Stored records:
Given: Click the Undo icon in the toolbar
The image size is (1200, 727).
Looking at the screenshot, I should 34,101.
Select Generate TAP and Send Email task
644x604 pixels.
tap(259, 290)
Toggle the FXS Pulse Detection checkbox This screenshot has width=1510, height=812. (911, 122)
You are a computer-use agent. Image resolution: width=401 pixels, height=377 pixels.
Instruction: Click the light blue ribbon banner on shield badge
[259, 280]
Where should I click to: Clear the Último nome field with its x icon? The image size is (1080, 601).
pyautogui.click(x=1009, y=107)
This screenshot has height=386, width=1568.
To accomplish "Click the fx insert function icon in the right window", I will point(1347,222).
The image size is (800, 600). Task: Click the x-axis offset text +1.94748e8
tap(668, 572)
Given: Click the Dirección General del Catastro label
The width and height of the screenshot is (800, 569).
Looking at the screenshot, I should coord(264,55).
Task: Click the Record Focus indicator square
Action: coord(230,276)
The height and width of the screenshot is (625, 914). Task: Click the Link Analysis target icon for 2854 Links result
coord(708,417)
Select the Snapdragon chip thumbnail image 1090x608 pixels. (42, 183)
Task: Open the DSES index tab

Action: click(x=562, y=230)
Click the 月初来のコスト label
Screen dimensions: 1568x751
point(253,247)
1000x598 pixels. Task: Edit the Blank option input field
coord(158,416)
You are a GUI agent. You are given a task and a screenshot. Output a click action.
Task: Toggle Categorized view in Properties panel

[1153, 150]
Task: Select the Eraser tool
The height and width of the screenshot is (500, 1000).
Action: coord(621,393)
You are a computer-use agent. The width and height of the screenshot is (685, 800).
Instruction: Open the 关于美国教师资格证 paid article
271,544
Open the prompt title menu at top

PROBLEM: State how many lines of the data above contain the word "computer", and include nothing other than that number.

TASK RESULT: 2